Pointless and expensive 'reorganisations' of specific NHS trusts deemed to be failing have proved to be a colossal waste of what little money and resources the Health Service has and have done nothing to improve the organisation as a whole - instead of trying to make the service run more effectively on the inadequate amount of money it already has, the government should put more into the NHS - many polls indicate that people would be happy to pay more in tax if it meant preserving the NHS.
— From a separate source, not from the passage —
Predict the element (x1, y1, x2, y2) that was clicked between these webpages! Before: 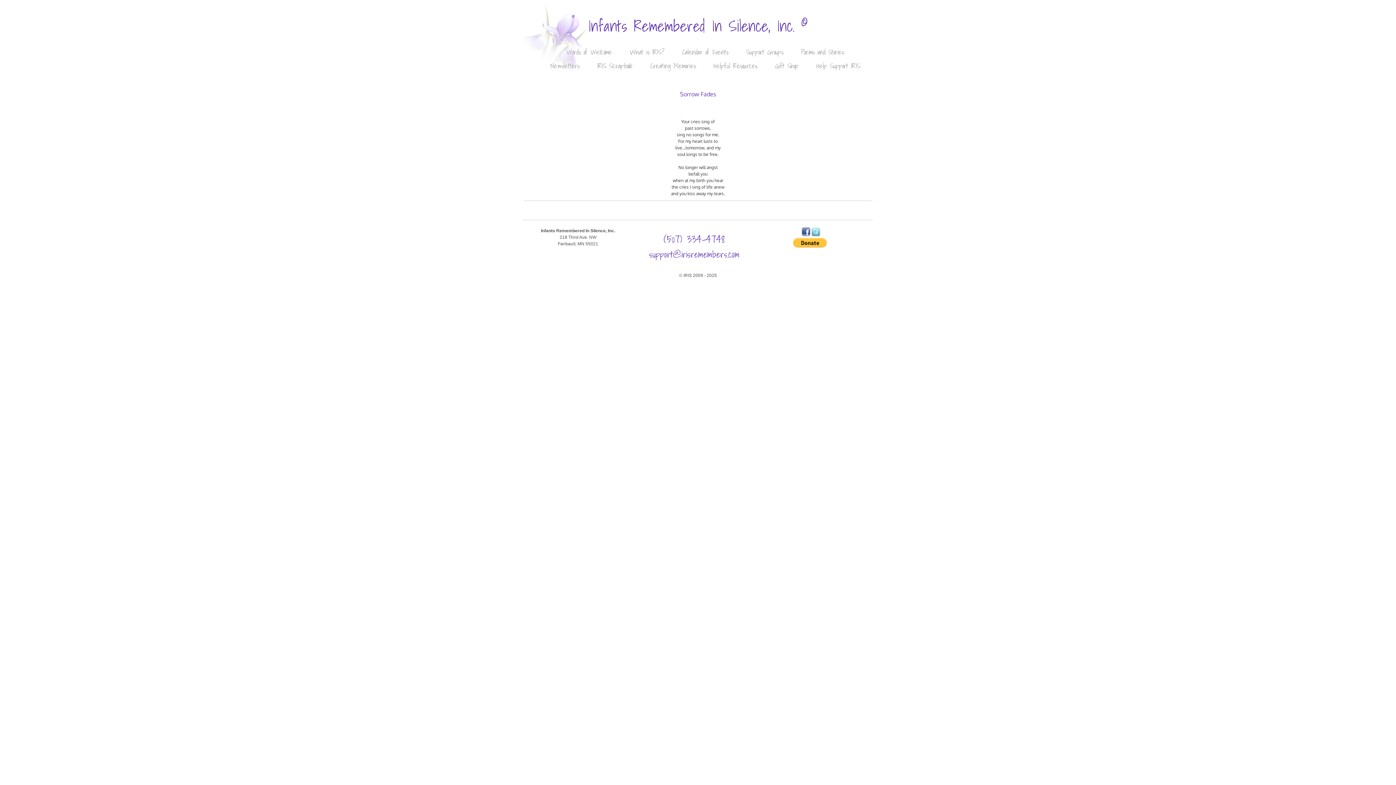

Blaming the NHS's problems on immigration is fruitless and frankly ridiculous, too. Apart from being part of a more xenophobic trend in politics, this myth can be solved by looking no further than any NHS ward, where rather than finding a sea of 'health tourists', you'll see EU-born doctors and nurses with invaluable skills, working incredibly hard to keep us alive. Brexit will naturally have a catastrophic impact on this, unless a workable solution can be found - already the number of new European nurses joining the NHS has fallen by 90% since the referendum.

Finally, Jeremy Hunt, whose views are fundamentally contradictory to the founding principles of the NHS and those of most of the country and who has proven himself, as the 2014 Junior Doctors' Strikes show, the enemy of the health service's hard-working employees, must be removed from office.

Theresa May's recent reshuffle would have been the perfect time to dispense of a man who has no medical experience, has shown himself to be unable to compromise with or defend those on whom the Health Service relies, and in 2005 co-authored a publication called "Direct Democracy: An Agenda for a New Model Party", which laid out the case for the NHS to be replaced with an insurance-based system.

His wish to introduce 'accountable care organisations' later this year are a further example of outsourcing which reflects his hope to privatise the health service, something which countless individuals, including Stephen Hawking, have spoken out against, and which would see Britain stripped of the institution we should be most proud of.